But the familiarity with which you look up at him from under the covers slaps Wonwoo in the face before he has the time to process the content haziness clouding your eyes. His tense frame relaxes involuntarily, and he slips in beside you but not before checking your bare skin for any bruises he might have accidently left after almost soldering you to the mattress barely ten minutes ago. As he slips an arm around your middle and you tell him without any kindness whatsoever that his hands are way too cold for you (and that he should probably get checked for anaemia because, and he quotes, "even hell freezing over generates more fucking warmth than you do"), he realises he has to stop lying to himself and acknowledge the fact that realistically, this has actually definitely happened before.
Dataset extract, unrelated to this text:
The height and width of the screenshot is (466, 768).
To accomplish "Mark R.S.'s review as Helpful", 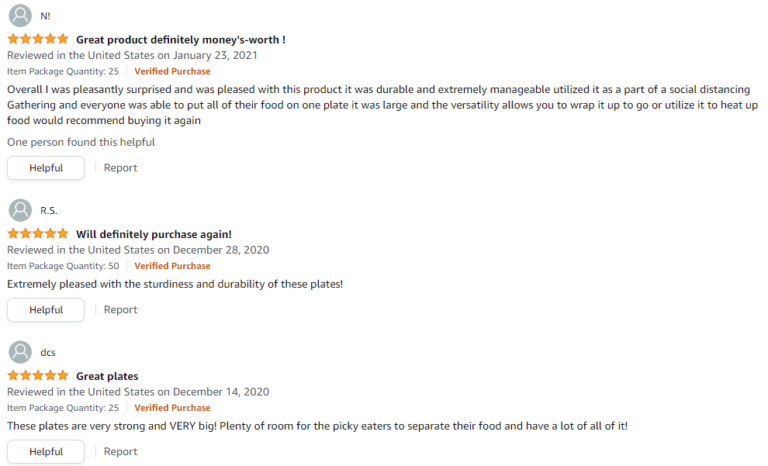I will [46, 310].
This exact night, every single frame of it, happened last year. And the year before that. And the year before that one? No, the both of you were still together back then. Probably. What year was three years ago? Time was always a muddy, comically abstract concept when it came to each other for the both of you.
Maybe it would be easier for him to count the years winter to winter. Because when Wonwoo visits his hometown at the beginning of every December, a series of events occur. He sets his bags down at his place and spends the first week in radio silence recuperating with his family, ignoring the 20 odd messages he gets from Mingyu about his dog and updates (read: gossip) from their shared workplace. The next week usually is spent catching up with old friends mostly out of obligation, and the third week is occupied by Christmas. The fourth-ish week is when all of his friends asking about you begins to get to his head. By around the 28th of December, he's sick of lying awake in his childhood bed, staring at the ceiling as he tries to forget things that should never have happened in the first place. Eventually he sits up, runs a hand through his hair, puts on his glasses, and spritzes on something that you liked to call "sandalwood crack" before shrugging on his jacket and heading out.
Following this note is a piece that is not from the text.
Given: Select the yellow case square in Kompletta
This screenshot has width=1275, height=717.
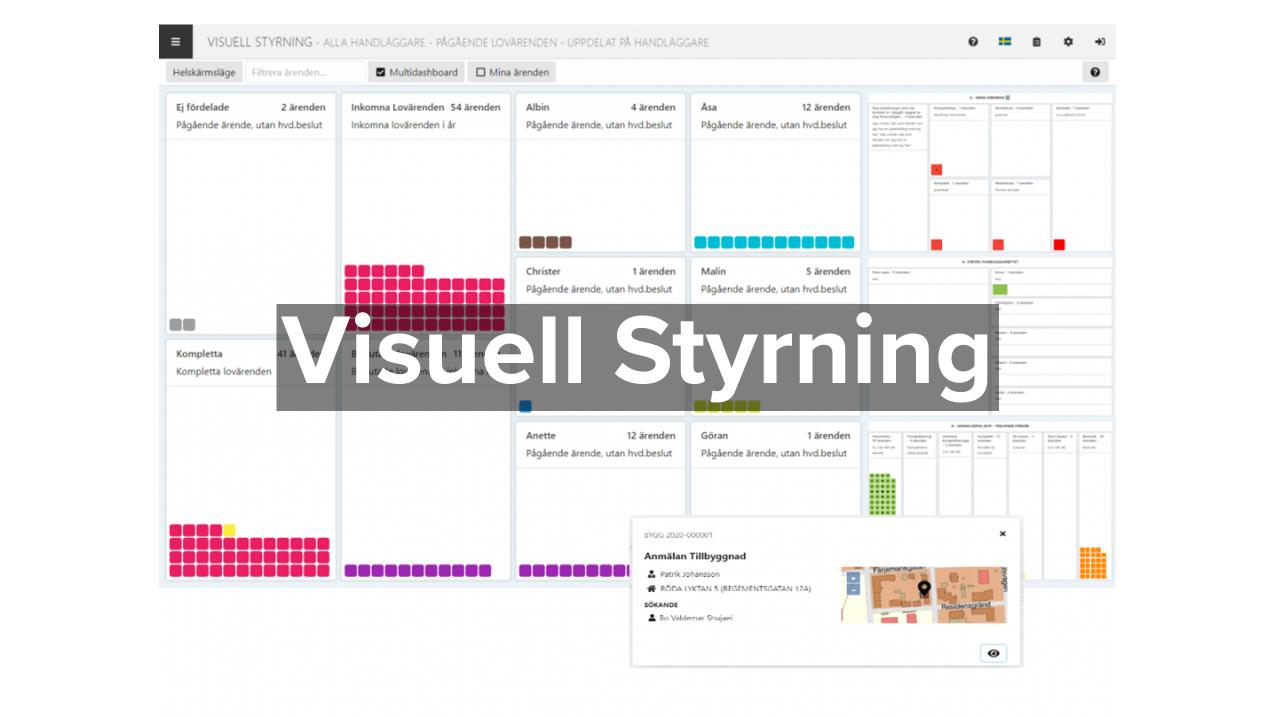Looking at the screenshot, I should point(229,530).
Where to though? He pretends to think for a while before giving up. And when he steps into the bar after paying for his cab, he is never, ever surprised or secretly relieved when he spots you sitting in the stool furthest away from the air conditioning. You look wasted, but the soda cans strewn about you indicate otherwise. You've stopped drinking after the breakup. You're doing well with sobriety. He opens with that like the asshole he is, and you have the decency to cuss at him like a sailor and pass him a stool as you say something vaguely self-depreciating as a joke about the near-alcoholism you contracted back then. He opts for silence. And you ask him to take it easy despite him having opened the fire. Ever tolerant. Like the gentle undercurrents of a river (not like you didn't have a temper on you, you just tended to be nice when you saw him after long periods of time. Was it because you missed him? The mere thought had him shrivelling up a little inside). Wasn't he supposed to be the water sign between you both? He remembers the natal chart phase you had when you were nineteen, which reminds him you were his best friend of nine years before the both of you stopped talking. He expertly shoves that piece of information away before it tries to hurt him one more time.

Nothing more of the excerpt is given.